## [Recorded data]
┄┄┄┄┄┄┄┄┄┄┄┄┄┄┄┄┄┄┄┄

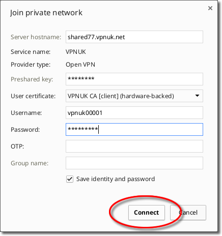222x236 pixels.
Task: Click into the Password field
Action: point(134,130)
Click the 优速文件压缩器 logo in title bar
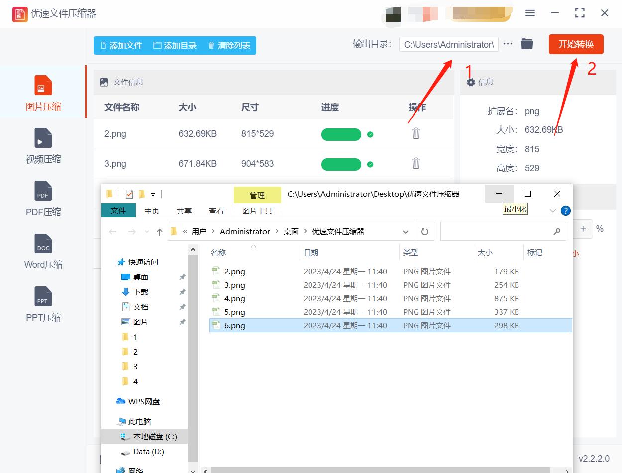 click(20, 13)
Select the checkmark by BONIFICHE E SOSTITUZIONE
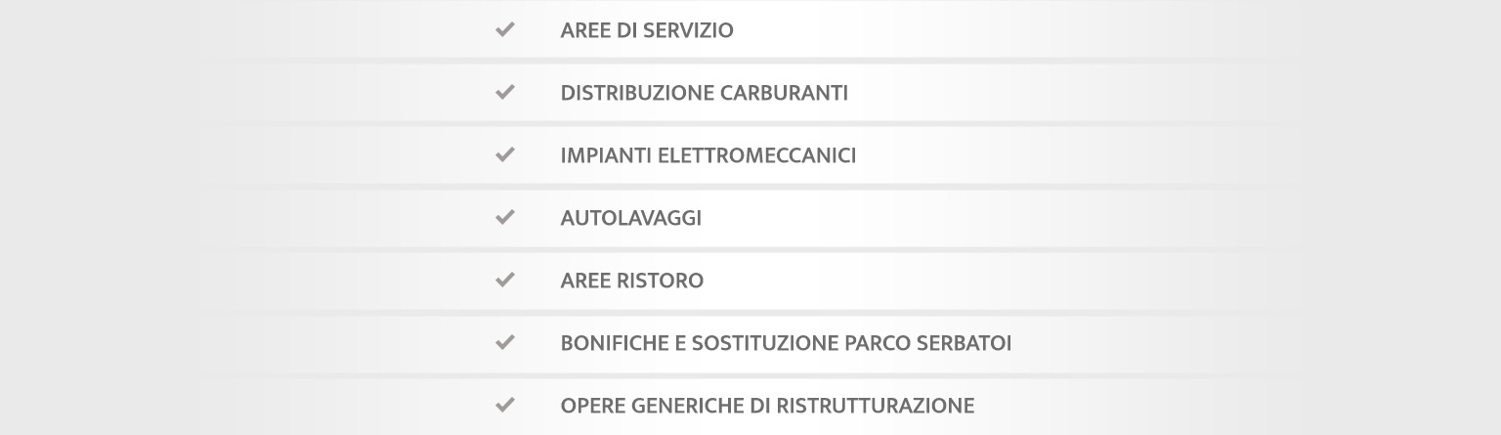This screenshot has width=1501, height=435. pos(505,343)
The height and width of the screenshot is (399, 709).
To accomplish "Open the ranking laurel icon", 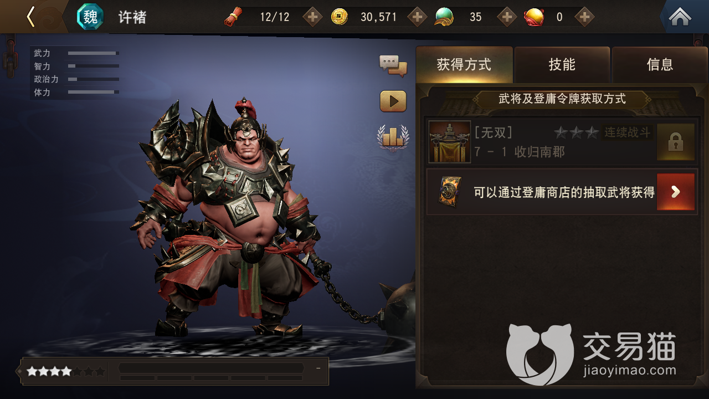I will coord(393,137).
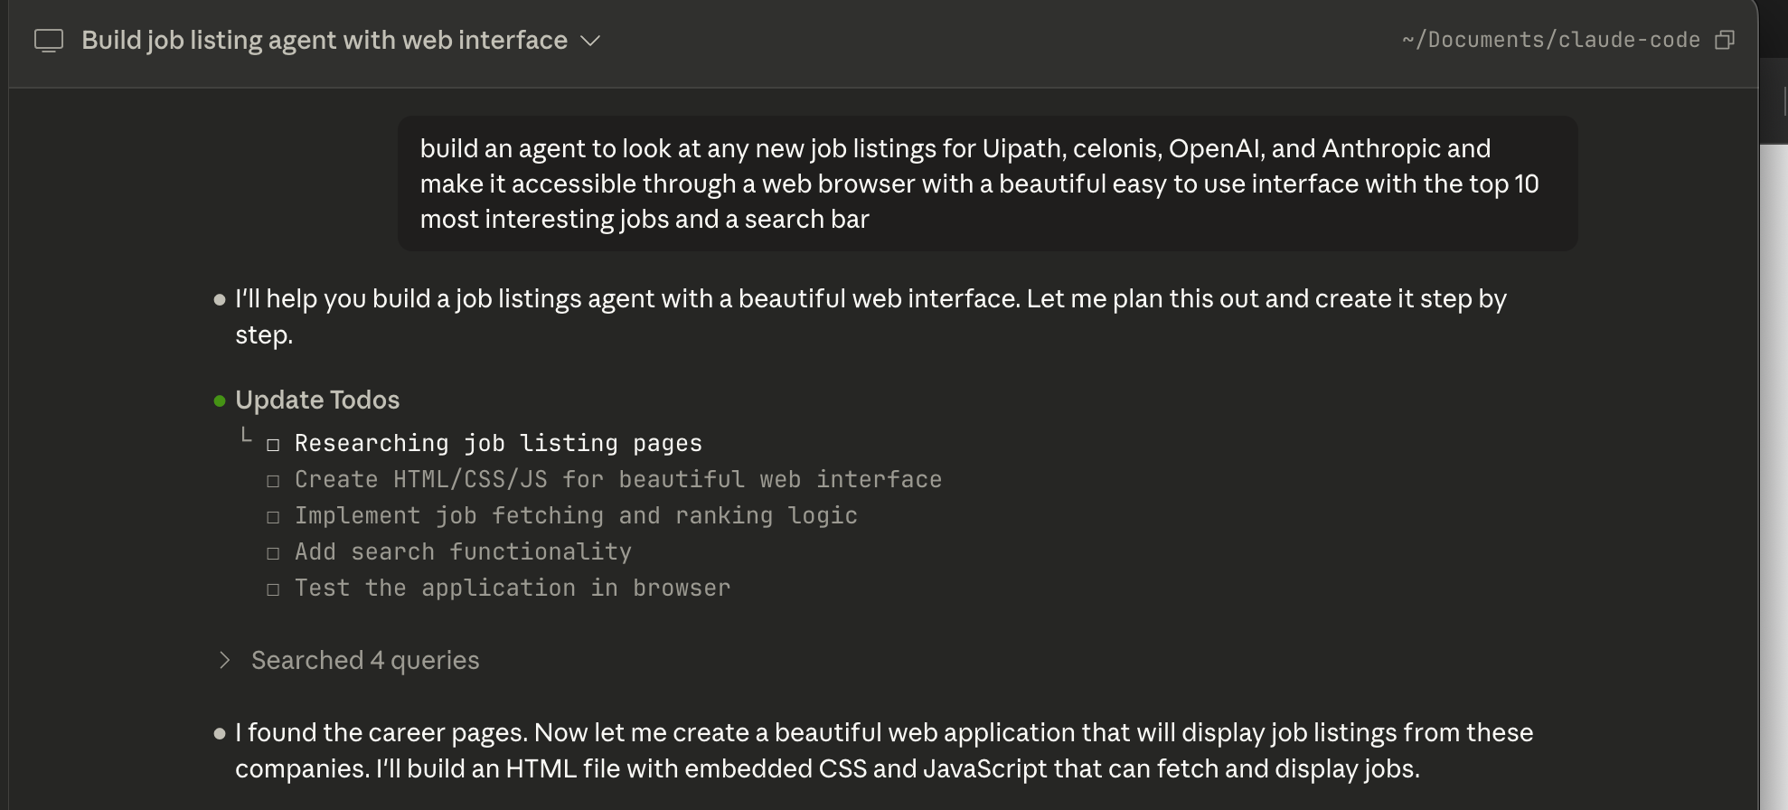Toggle the Researching job listing pages checkbox
The width and height of the screenshot is (1788, 810).
[x=273, y=445]
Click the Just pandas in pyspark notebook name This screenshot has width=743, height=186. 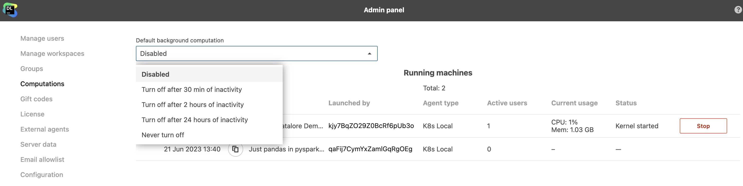286,149

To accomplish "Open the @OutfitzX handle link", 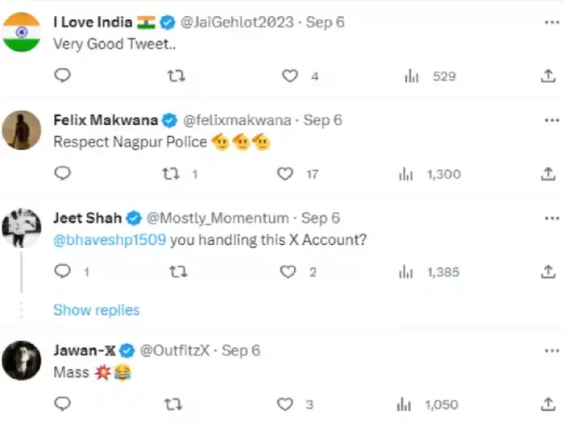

┄┄┄┄┄┄┄┄┄┄┄┄┄┄┄┄┄┄┄┄

## [Exercise directions]
If a picture sits between the line containing "Select the checkmark" and the line containing "The height and", leave it out, and return the lines of that range above exactly, both ends included.

## [Answer for the task]
Select the checkmark by BONIFICHE E SOSTITUZIONE
This screenshot has width=1501, height=435. pos(505,343)
The height and width of the screenshot is (399, 709).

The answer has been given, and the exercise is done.